The memory of $ω$-regular and BC($Σ_2^0$) objectives
For researchers in game theory and automata theory, this work provides decidability and complexity results for memory computation in ω-regular games, which was previously open.
The paper addresses the problem of computing the memory required for winning strategies in infinite-duration games with ω-regular and BC(Σ₂⁰) objectives. It shows that for ω-regular objectives, memory over finite and infinite games coincides and can be computed in NP, and provides a bound on memory for the union of prefix-independent objectives.
In the context of 2-player zero-sum infinite-duration games played on (potentially infinite) graphs, the memory of an objective is the smallest integer k such that in any game won by Eve, she has a strategy with <= k states of memory. For omega-regular objectives, checking whether the memory equals a given number k was not known to be decidable. In this work, we focus on objectives in BC(Sigma0^2), i.e. recognised by a potentially infinite deterministic parity automaton.
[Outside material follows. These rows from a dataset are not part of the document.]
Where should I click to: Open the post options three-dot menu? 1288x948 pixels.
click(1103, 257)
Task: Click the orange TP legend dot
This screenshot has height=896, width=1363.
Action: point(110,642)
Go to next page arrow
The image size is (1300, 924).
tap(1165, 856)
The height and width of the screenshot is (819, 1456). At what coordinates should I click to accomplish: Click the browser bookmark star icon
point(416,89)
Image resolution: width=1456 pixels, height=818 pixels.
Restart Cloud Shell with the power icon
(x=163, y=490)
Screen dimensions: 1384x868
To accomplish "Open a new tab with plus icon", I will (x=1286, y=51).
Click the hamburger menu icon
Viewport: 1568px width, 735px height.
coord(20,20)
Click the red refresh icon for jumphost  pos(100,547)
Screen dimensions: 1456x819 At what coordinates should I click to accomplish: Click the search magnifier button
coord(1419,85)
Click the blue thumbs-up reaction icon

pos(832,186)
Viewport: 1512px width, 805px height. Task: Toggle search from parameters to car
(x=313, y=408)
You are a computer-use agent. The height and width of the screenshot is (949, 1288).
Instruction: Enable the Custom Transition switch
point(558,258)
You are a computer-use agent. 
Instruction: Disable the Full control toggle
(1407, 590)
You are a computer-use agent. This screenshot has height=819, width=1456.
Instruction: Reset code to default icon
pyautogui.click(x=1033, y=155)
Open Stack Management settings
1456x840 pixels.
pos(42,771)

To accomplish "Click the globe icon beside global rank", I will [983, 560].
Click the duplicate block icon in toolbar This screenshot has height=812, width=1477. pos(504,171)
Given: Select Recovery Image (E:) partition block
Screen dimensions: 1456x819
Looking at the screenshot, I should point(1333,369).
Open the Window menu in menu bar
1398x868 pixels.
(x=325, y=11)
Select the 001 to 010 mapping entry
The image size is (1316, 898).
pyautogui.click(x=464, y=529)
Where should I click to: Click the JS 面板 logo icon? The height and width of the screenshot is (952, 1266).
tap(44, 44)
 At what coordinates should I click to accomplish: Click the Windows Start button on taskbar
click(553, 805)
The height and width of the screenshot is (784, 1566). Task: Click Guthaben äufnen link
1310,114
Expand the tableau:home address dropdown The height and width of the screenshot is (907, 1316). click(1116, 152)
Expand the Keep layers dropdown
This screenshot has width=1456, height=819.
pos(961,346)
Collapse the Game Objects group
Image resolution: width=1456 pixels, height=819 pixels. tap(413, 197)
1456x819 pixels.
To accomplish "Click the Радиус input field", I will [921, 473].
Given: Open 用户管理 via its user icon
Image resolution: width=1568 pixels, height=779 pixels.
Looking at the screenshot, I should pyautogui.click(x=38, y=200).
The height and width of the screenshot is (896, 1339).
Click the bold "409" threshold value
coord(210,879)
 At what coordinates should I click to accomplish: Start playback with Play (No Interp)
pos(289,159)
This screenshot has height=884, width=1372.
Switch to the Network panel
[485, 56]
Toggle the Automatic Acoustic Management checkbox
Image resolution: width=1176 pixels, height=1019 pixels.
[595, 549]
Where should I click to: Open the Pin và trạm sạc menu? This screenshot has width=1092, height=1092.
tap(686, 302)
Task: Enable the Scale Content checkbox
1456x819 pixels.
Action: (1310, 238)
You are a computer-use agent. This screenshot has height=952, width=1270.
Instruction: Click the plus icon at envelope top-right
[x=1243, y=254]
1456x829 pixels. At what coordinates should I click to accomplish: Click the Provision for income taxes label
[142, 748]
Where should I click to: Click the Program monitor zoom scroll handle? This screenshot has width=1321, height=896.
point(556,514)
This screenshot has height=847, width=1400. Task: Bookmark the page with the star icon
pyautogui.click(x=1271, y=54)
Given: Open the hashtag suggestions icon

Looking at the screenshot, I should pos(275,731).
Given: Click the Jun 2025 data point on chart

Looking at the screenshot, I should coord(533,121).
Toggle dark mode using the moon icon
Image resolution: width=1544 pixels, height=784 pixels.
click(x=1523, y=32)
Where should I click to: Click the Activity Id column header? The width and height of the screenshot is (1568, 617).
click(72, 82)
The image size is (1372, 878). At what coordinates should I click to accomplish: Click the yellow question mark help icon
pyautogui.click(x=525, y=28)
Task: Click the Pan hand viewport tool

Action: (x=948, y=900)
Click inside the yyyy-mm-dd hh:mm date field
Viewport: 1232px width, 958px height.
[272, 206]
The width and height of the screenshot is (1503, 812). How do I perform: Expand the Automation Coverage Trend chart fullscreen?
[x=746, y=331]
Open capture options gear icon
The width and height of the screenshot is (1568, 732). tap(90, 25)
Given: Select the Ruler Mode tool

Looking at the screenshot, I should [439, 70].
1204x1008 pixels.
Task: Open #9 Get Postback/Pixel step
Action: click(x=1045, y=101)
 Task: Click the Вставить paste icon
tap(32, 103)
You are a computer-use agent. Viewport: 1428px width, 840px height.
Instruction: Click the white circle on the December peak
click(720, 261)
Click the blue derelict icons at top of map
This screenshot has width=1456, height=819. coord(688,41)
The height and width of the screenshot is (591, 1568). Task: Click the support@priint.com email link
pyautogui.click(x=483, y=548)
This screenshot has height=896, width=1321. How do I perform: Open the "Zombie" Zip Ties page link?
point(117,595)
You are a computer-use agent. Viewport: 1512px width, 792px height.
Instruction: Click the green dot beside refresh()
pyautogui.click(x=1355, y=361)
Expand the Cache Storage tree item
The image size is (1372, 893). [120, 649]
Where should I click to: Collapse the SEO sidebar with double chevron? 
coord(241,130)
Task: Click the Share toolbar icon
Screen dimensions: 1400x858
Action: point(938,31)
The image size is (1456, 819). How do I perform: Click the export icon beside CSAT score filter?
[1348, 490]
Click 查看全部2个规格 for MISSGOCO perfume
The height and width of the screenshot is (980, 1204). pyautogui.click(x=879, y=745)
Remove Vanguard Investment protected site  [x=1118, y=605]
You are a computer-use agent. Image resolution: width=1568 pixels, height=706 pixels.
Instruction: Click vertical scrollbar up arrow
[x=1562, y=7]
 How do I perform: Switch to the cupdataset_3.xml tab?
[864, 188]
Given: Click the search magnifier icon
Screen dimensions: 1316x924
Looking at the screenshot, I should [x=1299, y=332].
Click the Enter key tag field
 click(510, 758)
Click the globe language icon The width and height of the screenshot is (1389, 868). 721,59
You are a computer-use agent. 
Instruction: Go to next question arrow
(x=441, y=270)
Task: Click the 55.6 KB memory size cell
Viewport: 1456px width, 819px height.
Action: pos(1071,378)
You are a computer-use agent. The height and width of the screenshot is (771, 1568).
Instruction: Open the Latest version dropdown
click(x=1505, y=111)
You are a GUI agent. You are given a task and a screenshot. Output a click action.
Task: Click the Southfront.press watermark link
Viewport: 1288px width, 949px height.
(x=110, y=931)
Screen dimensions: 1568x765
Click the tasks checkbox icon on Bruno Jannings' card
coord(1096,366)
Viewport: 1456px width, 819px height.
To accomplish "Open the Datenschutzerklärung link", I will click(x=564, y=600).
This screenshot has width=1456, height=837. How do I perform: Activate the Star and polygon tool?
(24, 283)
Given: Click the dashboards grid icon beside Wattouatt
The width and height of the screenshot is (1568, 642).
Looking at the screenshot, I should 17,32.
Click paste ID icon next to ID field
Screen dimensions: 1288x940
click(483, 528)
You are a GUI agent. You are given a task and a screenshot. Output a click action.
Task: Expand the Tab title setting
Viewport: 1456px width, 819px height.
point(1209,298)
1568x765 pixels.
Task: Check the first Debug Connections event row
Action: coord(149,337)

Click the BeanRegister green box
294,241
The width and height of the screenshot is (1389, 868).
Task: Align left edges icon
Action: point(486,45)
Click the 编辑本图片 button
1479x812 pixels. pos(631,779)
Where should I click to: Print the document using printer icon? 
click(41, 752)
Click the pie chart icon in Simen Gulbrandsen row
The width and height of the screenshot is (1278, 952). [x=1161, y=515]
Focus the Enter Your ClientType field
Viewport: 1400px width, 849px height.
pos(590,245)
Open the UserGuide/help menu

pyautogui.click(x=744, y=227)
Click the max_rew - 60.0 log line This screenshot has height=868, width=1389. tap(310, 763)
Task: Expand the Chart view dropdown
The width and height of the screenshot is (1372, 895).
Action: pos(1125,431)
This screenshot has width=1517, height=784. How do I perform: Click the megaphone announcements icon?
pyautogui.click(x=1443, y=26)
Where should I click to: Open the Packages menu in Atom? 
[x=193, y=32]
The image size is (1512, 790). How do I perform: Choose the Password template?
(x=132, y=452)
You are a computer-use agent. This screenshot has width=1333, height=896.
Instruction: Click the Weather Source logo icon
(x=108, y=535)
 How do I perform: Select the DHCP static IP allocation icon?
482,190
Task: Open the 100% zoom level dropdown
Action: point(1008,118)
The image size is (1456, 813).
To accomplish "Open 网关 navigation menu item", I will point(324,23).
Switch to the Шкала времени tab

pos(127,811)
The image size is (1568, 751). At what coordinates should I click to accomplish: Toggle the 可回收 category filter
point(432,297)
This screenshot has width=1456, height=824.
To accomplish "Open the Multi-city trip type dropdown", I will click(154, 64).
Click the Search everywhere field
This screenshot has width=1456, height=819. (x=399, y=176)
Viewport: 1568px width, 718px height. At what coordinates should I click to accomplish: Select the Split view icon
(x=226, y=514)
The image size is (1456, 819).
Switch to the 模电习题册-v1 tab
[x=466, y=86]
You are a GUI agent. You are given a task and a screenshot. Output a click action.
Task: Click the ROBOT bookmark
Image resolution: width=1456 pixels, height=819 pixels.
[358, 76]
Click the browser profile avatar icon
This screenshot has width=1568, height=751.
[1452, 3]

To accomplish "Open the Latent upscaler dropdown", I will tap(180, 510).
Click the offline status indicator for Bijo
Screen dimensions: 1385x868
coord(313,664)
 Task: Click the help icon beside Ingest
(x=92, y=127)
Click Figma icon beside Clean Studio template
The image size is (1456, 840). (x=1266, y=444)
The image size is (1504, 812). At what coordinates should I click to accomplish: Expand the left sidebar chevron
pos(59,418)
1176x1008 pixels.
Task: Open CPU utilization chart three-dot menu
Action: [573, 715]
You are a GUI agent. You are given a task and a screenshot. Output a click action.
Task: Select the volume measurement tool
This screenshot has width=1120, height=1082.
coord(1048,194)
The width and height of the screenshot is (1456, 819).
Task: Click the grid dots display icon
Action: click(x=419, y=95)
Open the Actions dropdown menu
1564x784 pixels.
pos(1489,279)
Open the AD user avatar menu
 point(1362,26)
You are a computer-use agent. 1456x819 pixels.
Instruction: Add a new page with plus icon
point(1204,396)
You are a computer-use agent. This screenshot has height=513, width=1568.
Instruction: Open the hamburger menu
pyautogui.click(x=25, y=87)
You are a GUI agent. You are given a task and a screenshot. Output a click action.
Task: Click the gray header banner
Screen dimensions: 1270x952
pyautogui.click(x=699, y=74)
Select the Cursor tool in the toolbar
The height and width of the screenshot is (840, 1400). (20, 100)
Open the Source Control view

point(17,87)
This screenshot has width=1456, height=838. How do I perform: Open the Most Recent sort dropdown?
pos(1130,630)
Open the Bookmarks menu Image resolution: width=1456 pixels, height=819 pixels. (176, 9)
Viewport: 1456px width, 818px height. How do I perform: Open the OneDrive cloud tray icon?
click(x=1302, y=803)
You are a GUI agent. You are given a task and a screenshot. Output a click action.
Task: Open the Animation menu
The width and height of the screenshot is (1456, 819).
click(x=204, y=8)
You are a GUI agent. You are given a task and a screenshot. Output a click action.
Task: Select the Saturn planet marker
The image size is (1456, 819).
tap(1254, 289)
We provide a class of automata that recognise objectives with memory <= k, leading to the following results: (1) For omega-regular objectives, the memory over finite and infinite games coincides and can be computed in NP. (2) Given two objectives W1 and W2 in BC(Sigma0^2) and assuming W1 is prefix-independent, the memory of W1 U W2 is at most the product of the memories of W1 and W2. Our results also apply to chromatic memory, the variant where strategies can update their memory state only depending on which colour is seen.